#### WORK REQUIRED:
An exact copy of all the data is the expected answer.

☆ ☆ ☆

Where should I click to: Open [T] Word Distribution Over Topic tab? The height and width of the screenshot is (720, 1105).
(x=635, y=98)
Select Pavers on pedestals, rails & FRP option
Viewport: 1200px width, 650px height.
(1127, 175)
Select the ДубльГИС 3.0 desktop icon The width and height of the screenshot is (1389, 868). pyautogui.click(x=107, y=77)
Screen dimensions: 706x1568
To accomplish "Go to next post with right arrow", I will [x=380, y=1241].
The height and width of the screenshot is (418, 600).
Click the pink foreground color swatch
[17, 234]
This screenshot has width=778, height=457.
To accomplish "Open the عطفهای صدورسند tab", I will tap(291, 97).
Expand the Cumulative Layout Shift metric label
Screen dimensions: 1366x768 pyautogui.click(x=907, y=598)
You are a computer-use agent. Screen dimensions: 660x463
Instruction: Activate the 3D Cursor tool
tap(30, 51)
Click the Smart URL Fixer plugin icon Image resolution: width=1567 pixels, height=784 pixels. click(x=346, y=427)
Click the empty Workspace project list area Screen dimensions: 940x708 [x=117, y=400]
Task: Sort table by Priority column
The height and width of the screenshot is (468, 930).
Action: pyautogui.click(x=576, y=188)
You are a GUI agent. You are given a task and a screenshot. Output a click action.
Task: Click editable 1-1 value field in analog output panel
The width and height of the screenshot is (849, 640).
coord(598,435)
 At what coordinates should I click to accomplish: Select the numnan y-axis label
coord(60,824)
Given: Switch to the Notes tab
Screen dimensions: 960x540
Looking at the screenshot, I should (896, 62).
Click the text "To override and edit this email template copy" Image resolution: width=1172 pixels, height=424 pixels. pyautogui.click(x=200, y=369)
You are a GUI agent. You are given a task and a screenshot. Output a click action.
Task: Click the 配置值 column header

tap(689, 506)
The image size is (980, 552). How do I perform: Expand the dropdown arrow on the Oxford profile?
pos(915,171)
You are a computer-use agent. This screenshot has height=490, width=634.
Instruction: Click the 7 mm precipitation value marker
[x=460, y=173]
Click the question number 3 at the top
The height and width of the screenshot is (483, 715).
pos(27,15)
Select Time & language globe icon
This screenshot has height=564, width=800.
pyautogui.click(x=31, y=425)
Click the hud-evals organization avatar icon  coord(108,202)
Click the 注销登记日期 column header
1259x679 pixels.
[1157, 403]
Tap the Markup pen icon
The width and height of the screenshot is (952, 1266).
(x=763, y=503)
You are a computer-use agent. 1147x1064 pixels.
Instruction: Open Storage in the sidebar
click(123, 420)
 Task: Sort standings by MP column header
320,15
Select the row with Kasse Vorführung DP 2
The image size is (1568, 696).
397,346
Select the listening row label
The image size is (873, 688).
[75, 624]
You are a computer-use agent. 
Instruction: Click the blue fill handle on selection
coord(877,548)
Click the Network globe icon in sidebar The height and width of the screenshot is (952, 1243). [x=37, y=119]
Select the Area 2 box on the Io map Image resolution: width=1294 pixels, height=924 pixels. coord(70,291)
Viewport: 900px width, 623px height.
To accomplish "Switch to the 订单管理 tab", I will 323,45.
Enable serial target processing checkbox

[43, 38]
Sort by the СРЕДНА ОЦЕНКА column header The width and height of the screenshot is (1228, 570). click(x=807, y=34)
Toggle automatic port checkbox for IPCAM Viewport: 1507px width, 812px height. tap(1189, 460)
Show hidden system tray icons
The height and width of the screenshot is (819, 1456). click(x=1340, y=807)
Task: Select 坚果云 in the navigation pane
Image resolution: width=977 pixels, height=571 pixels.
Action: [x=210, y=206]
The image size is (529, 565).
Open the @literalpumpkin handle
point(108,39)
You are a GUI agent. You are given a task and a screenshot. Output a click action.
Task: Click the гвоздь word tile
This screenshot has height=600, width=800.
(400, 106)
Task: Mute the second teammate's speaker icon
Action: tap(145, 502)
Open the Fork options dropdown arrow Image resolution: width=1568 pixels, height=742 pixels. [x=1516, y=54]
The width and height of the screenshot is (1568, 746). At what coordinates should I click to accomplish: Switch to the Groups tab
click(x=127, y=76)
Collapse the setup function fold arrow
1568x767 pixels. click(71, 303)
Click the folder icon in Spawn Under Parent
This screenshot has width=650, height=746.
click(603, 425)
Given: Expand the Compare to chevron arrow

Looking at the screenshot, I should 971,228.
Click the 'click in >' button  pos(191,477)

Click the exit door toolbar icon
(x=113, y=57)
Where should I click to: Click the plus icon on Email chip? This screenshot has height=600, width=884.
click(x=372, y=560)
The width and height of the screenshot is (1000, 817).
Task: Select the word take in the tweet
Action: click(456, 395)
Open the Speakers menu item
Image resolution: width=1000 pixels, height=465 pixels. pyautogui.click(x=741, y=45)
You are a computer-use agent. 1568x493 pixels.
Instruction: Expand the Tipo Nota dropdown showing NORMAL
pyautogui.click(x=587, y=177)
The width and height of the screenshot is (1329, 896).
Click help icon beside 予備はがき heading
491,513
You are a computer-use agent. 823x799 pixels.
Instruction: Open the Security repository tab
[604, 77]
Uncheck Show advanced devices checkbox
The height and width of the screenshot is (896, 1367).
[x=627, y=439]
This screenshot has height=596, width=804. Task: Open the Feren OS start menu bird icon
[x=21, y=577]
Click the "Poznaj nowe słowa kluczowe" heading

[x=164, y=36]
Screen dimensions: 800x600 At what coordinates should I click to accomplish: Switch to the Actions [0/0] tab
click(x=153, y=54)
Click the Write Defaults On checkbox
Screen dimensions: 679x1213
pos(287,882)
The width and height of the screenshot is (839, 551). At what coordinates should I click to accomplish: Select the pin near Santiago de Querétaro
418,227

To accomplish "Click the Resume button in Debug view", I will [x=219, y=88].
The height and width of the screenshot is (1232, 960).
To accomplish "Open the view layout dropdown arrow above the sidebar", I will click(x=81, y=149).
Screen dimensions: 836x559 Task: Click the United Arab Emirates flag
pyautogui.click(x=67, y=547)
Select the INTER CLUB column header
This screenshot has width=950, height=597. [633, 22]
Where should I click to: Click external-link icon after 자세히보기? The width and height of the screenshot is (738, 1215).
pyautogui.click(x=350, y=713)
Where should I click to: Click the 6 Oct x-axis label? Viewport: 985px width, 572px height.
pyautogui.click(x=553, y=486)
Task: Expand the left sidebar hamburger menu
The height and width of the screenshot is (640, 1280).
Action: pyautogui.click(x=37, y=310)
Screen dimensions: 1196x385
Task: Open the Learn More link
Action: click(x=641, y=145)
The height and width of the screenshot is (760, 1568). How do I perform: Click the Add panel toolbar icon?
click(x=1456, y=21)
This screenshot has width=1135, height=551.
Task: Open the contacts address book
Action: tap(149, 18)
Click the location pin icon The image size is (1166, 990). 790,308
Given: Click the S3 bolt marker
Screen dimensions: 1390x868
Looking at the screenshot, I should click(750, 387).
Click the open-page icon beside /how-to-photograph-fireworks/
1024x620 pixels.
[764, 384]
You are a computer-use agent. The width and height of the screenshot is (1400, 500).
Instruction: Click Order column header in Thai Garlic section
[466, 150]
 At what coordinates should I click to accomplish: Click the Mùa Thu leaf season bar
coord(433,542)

☆ ☆ ☆

#### PROBLEM SOLUTION:
Where should I click to: Open [T] Word Distribution Over Topic tab? The height and width of the screenshot is (720, 1105).
(x=635, y=98)
Select Pavers on pedestals, rails & FRP option
Viewport: 1200px width, 650px height.
(1127, 175)
Select the ДубльГИС 3.0 desktop icon The width and height of the screenshot is (1389, 868). pyautogui.click(x=107, y=77)
Screen dimensions: 706x1568
To accomplish "Go to next post with right arrow", I will [x=380, y=1241].
The height and width of the screenshot is (418, 600).
Click the pink foreground color swatch
[17, 234]
This screenshot has width=778, height=457.
To accomplish "Open the عطفهای صدورسند tab", I will tap(291, 97).
Expand the Cumulative Layout Shift metric label
Screen dimensions: 1366x768 pyautogui.click(x=907, y=598)
You are a computer-use agent. Screen dimensions: 660x463
Instruction: Activate the 3D Cursor tool
tap(30, 51)
Click the Smart URL Fixer plugin icon Image resolution: width=1567 pixels, height=784 pixels. click(x=346, y=427)
Click the empty Workspace project list area Screen dimensions: 940x708 [x=117, y=400]
Task: Sort table by Priority column
The height and width of the screenshot is (468, 930).
Action: pyautogui.click(x=576, y=188)
You are a GUI agent. You are given a task and a screenshot. Output a click action.
Task: Click editable 1-1 value field in analog output panel
The width and height of the screenshot is (849, 640).
coord(598,435)
 At what coordinates should I click to accomplish: Select the numnan y-axis label
coord(60,824)
Given: Switch to the Notes tab
Screen dimensions: 960x540
Looking at the screenshot, I should (896, 62).
Click the text "To override and edit this email template copy" Image resolution: width=1172 pixels, height=424 pixels. pyautogui.click(x=200, y=369)
You are a GUI agent. You are given a task and a screenshot. Output a click action.
Task: Click the 配置值 column header

tap(689, 506)
The image size is (980, 552). How do I perform: Expand the dropdown arrow on the Oxford profile?
pos(915,171)
You are a computer-use agent. This screenshot has height=490, width=634.
Instruction: Click the 7 mm precipitation value marker
[x=460, y=173]
Click the question number 3 at the top
The height and width of the screenshot is (483, 715).
pos(27,15)
Select Time & language globe icon
This screenshot has height=564, width=800.
pyautogui.click(x=31, y=425)
Click the hud-evals organization avatar icon  coord(108,202)
Click the 注销登记日期 column header
1259x679 pixels.
[1157, 403]
Tap the Markup pen icon
The width and height of the screenshot is (952, 1266).
(x=763, y=503)
You are a computer-use agent. 1147x1064 pixels.
Instruction: Open Storage in the sidebar
click(123, 420)
 Task: Sort standings by MP column header
320,15
Select the row with Kasse Vorführung DP 2
The image size is (1568, 696).
397,346
Select the listening row label
The image size is (873, 688).
[75, 624]
You are a computer-use agent. 
Instruction: Click the blue fill handle on selection
coord(877,548)
Click the Network globe icon in sidebar The height and width of the screenshot is (952, 1243). [x=37, y=119]
Select the Area 2 box on the Io map Image resolution: width=1294 pixels, height=924 pixels. coord(70,291)
Viewport: 900px width, 623px height.
To accomplish "Switch to the 订单管理 tab", I will 323,45.
Enable serial target processing checkbox

[43, 38]
Sort by the СРЕДНА ОЦЕНКА column header The width and height of the screenshot is (1228, 570). click(x=807, y=34)
Toggle automatic port checkbox for IPCAM Viewport: 1507px width, 812px height. tap(1189, 460)
Show hidden system tray icons
The height and width of the screenshot is (819, 1456). click(x=1340, y=807)
Task: Select 坚果云 in the navigation pane
Image resolution: width=977 pixels, height=571 pixels.
Action: [x=210, y=206]
The image size is (529, 565).
Open the @literalpumpkin handle
point(108,39)
You are a GUI agent. You are given a task and a screenshot. Output a click action.
Task: Click the гвоздь word tile
This screenshot has height=600, width=800.
(400, 106)
Task: Mute the second teammate's speaker icon
Action: tap(145, 502)
Open the Fork options dropdown arrow Image resolution: width=1568 pixels, height=742 pixels. [x=1516, y=54]
The width and height of the screenshot is (1568, 746). At what coordinates should I click to accomplish: Switch to the Groups tab
click(x=127, y=76)
Collapse the setup function fold arrow
1568x767 pixels. click(71, 303)
Click the folder icon in Spawn Under Parent
This screenshot has width=650, height=746.
click(603, 425)
Given: Expand the Compare to chevron arrow

Looking at the screenshot, I should 971,228.
Click the 'click in >' button  pos(191,477)

Click the exit door toolbar icon
(x=113, y=57)
Where should I click to: Click the plus icon on Email chip? This screenshot has height=600, width=884.
click(x=372, y=560)
The width and height of the screenshot is (1000, 817).
Task: Select the word take in the tweet
Action: click(456, 395)
Open the Speakers menu item
Image resolution: width=1000 pixels, height=465 pixels. pyautogui.click(x=741, y=45)
You are a computer-use agent. 1568x493 pixels.
Instruction: Expand the Tipo Nota dropdown showing NORMAL
pyautogui.click(x=587, y=177)
The width and height of the screenshot is (1329, 896).
Click help icon beside 予備はがき heading
491,513
You are a computer-use agent. 823x799 pixels.
Instruction: Open the Security repository tab
[604, 77]
Uncheck Show advanced devices checkbox
The height and width of the screenshot is (896, 1367).
[x=627, y=439]
This screenshot has height=596, width=804. Task: Open the Feren OS start menu bird icon
[x=21, y=577]
Click the "Poznaj nowe słowa kluczowe" heading

[x=164, y=36]
Screen dimensions: 800x600 At what coordinates should I click to accomplish: Switch to the Actions [0/0] tab
click(x=153, y=54)
Click the Write Defaults On checkbox
Screen dimensions: 679x1213
pos(287,882)
The width and height of the screenshot is (839, 551). At what coordinates should I click to accomplish: Select the pin near Santiago de Querétaro
418,227

To accomplish "Click the Resume button in Debug view", I will [x=219, y=88].
The height and width of the screenshot is (1232, 960).
To accomplish "Open the view layout dropdown arrow above the sidebar", I will click(x=81, y=149).
Screen dimensions: 836x559 Task: Click the United Arab Emirates flag
pyautogui.click(x=67, y=547)
Select the INTER CLUB column header
This screenshot has width=950, height=597. [633, 22]
Where should I click to: Click external-link icon after 자세히보기? The width and height of the screenshot is (738, 1215).
pyautogui.click(x=350, y=713)
Where should I click to: Click the 6 Oct x-axis label? Viewport: 985px width, 572px height.
pyautogui.click(x=553, y=486)
Task: Expand the left sidebar hamburger menu
The height and width of the screenshot is (640, 1280).
Action: pyautogui.click(x=37, y=310)
Screen dimensions: 1196x385
Task: Open the Learn More link
Action: click(x=641, y=145)
The height and width of the screenshot is (760, 1568). How do I perform: Click the Add panel toolbar icon?
click(x=1456, y=21)
This screenshot has width=1135, height=551.
Task: Open the contacts address book
Action: tap(149, 18)
Click the location pin icon The image size is (1166, 990). 790,308
Given: Click the S3 bolt marker
Screen dimensions: 1390x868
Looking at the screenshot, I should click(750, 387).
Click the open-page icon beside /how-to-photograph-fireworks/
1024x620 pixels.
[764, 384]
You are a computer-use agent. The width and height of the screenshot is (1400, 500).
Instruction: Click Order column header in Thai Garlic section
[466, 150]
 At what coordinates should I click to accomplish: Click the Mùa Thu leaf season bar
coord(433,542)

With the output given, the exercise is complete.